— You're based out of Moscow right now and of course Spartak is one of the big teams in Moscow. Have you been to any games over there and what kind of comparisons can you make between them?
— I've been to one game over there. They are similar in the sense that both fan bases really get into the game. When I went to the Spartak game, there was an opposing team that was closer to Moscow and so they had some of the away team's fans there too, so there was more of a rivalry on either side of the stadium. I love the chanting and the singing, the fans are really into it for the whole game. They don't stop their cheering and that makes it more exciting.
— Was it warmer in Moscow?
— Oh yeah! I don't think that I've ever seen a football game in the snow before.
— We had some pyrotechnics and some flares and smoke too. What did you think about that?
— Oh I thought it was great! They timed it perfectly, right when we were going on the offensive. At the start of the second half we seemed to have had an attitude adjustment and we really put on the pressure and scored.
— You've got your first day in St. Petersburg behind you now. What are some of your favorite places?
— Well obviously we went to the Hermitage and that was amazing. I just love walking around the city, it's so beautiful here with the bridges and the canals. And the public spaces are great, I can imagine just how beautiful it is during the summer. Everything is so beautiful at night with the lights and the holiday decorations, it really is a beautiful city.
— What was your path over to Russia?
— I wrote for television in Los Angeles for many years and Sony International helps produce TV shows here and a friend was working on it and asked if I would like to as well and the opportunity came here to work on the Voronins and that was a great experience and they asked me back. So I'm here for another couple of months working and it's just great.
— So just like «Zenit» and «Spartak» are big rivals, there is more than a bit of competition and rivalry between the two cities St. Petersburg and Moscow. Which one do you like more?
— Well obviously I know Moscow better, I don't know that's a tough call.
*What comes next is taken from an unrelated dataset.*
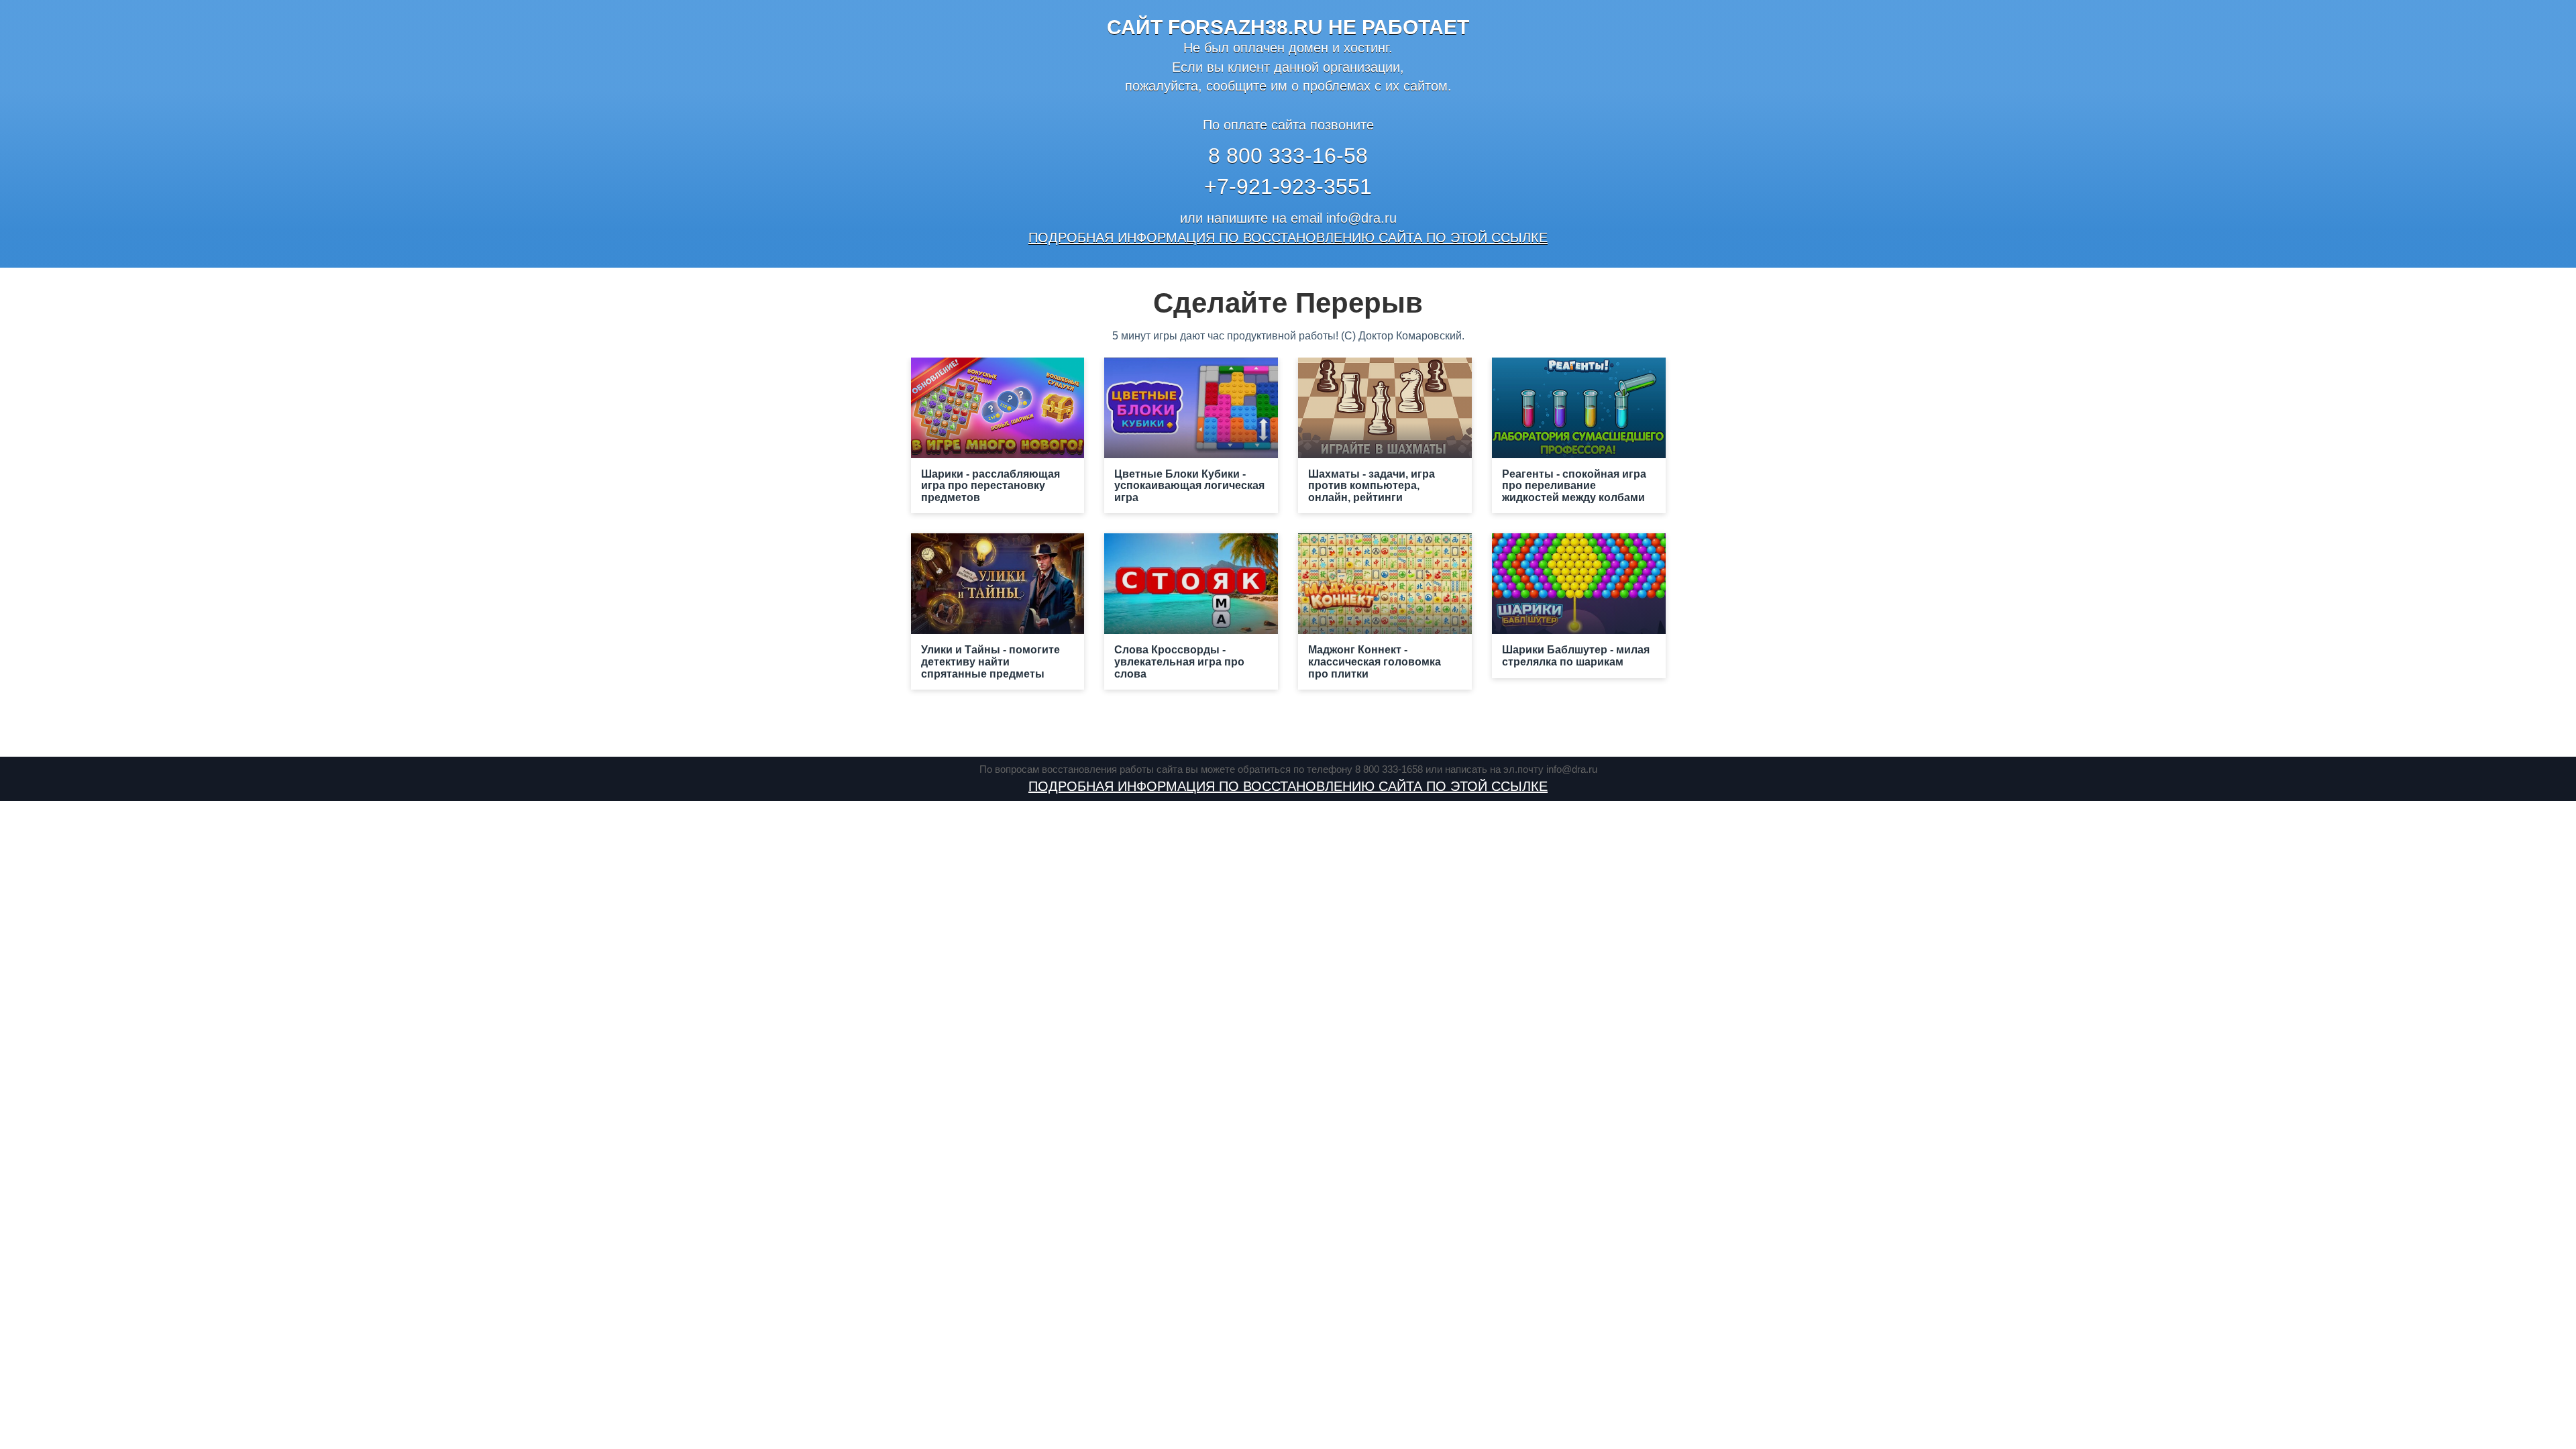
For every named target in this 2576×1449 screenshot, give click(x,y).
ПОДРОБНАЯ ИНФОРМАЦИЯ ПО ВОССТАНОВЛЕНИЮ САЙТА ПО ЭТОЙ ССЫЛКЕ (1288, 237)
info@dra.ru (1361, 218)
Because it's so beautiful here, I've heard that Moscow is the business center and this is the artistic and intellectual center. With the arts and being a writer I think maybe I feel more of a kinship with St. Petersburg. But Moscow is a pretty neat place too. They are both vibrant cities, alive. So that's cool.
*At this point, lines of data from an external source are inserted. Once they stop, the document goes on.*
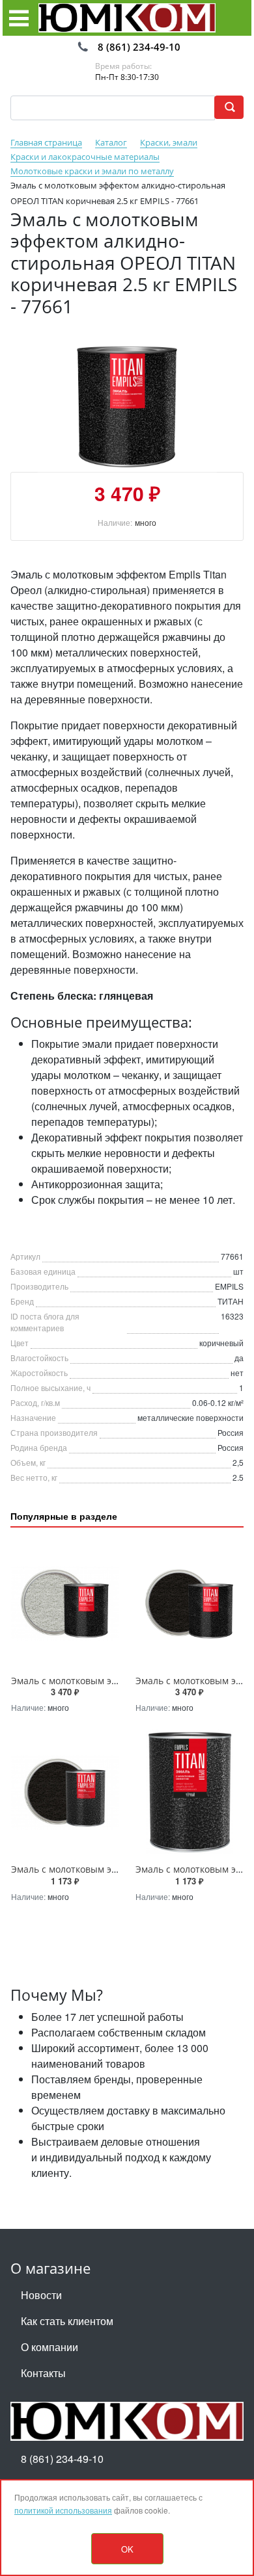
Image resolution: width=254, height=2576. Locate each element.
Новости (41, 2294)
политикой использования (63, 2510)
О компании (49, 2346)
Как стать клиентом (67, 2320)
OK (127, 2549)
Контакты (43, 2372)
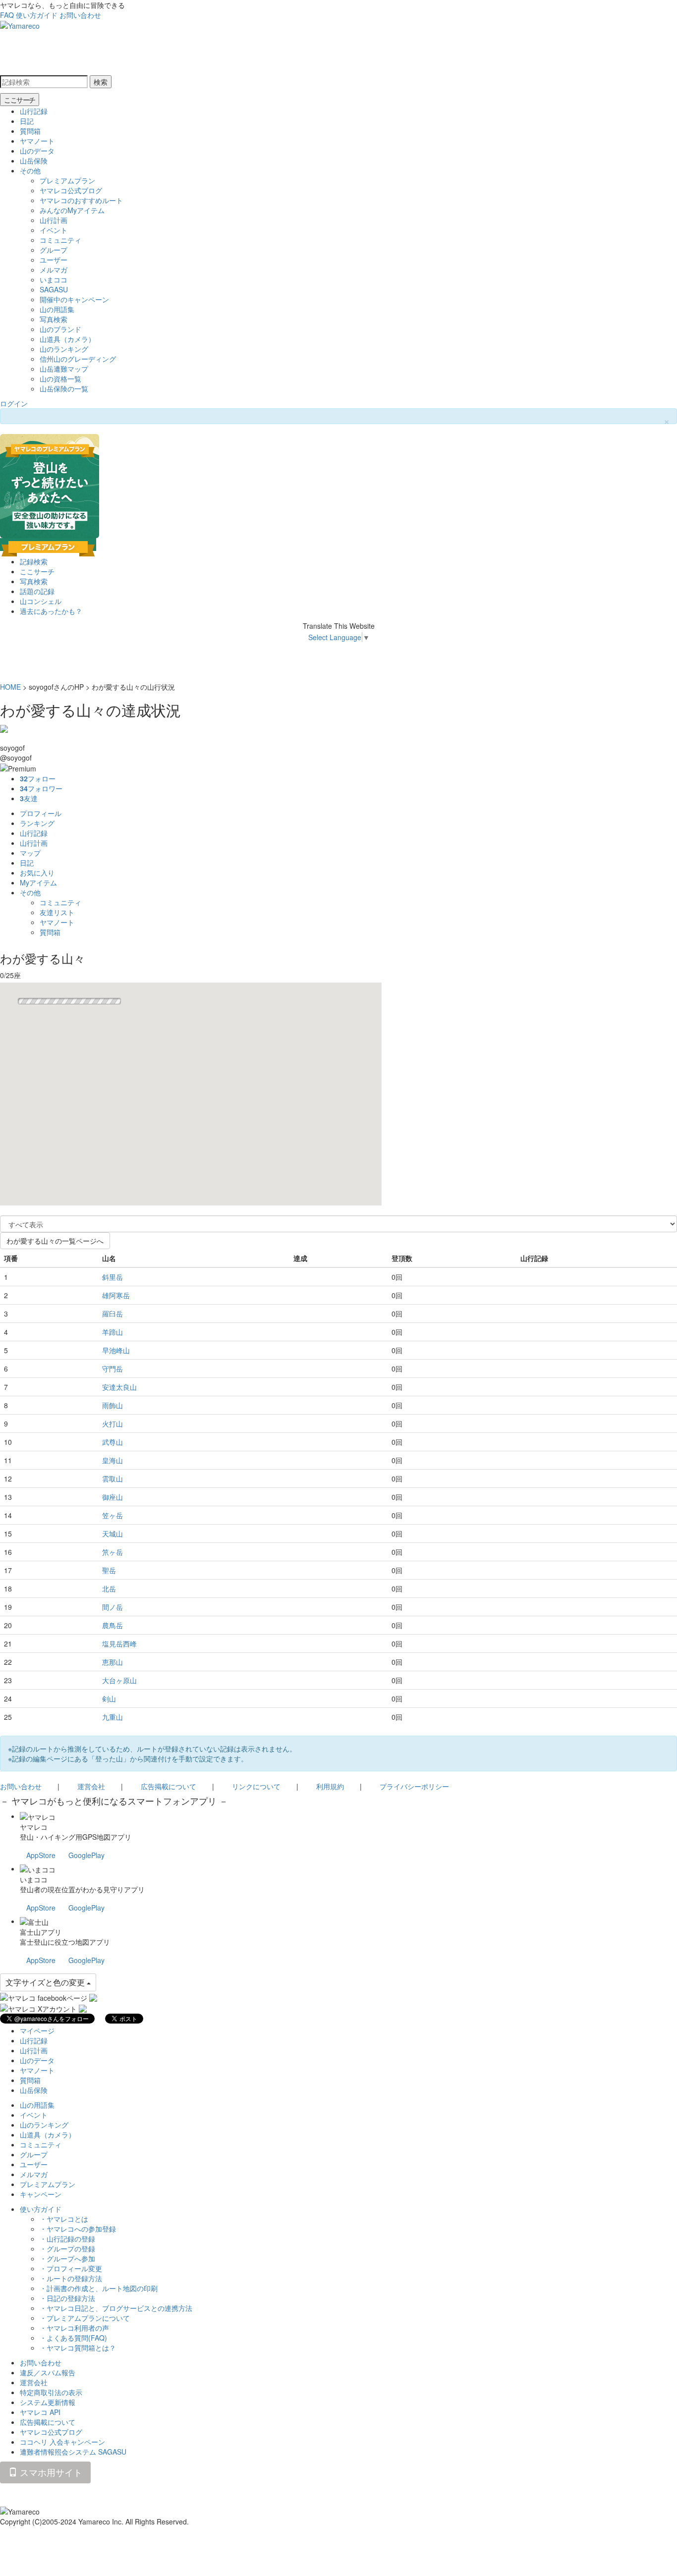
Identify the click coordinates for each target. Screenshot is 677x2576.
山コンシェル (40, 601)
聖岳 (109, 1570)
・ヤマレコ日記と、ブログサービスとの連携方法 (116, 2308)
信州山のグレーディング (78, 359)
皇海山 (112, 1460)
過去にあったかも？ (51, 611)
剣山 (109, 1698)
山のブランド (60, 329)
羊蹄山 (112, 1332)
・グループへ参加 (67, 2258)
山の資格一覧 (60, 379)
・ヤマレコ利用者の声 (74, 2328)
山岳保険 (34, 160)
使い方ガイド (36, 15)
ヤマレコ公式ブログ (71, 190)
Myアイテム (38, 882)
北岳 (109, 1588)
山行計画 (53, 220)
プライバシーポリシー (414, 1786)
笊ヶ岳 (112, 1552)
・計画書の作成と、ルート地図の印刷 (99, 2288)
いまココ (53, 279)
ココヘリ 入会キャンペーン (62, 2442)
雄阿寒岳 (116, 1295)
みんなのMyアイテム (72, 210)
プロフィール (40, 813)
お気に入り (37, 872)
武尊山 (112, 1442)
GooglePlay (86, 1855)
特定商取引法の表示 (51, 2392)
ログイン (14, 403)
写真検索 (53, 319)
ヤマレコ (34, 1827)
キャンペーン (40, 2194)
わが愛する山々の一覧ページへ (55, 1241)
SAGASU (54, 289)
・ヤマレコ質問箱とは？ (78, 2348)
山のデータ (37, 151)
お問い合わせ (80, 15)
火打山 (112, 1423)
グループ (53, 250)
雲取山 (112, 1478)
— This is your first time in «Petrovsky». What did you expect to see here tonight and is there anything that surprises you?
— Well as for the game the first half was pretty close, but I don't know the coach must have said something at halftime because we came out and really were aggressive and then boom, one goal and the next and the next. I thought it might have been a bit of a closer game than it is.
— Now I know just like myself, you were born and bred on American football, so what do you think about your experience here in coming to «Petrovsky» and how does this compare to your experience in American football stadiums?
— Well American football fans get excited, but these guys here haven't stopped all night! There's a lot of passion here and it's really fun. Also, college football in America is a lot like this because it's more regional, more local and there is pride and passion. Professional football, fans get into it but it's not the same kind of way that fans do here. There aren't any fireworks there that's for sure.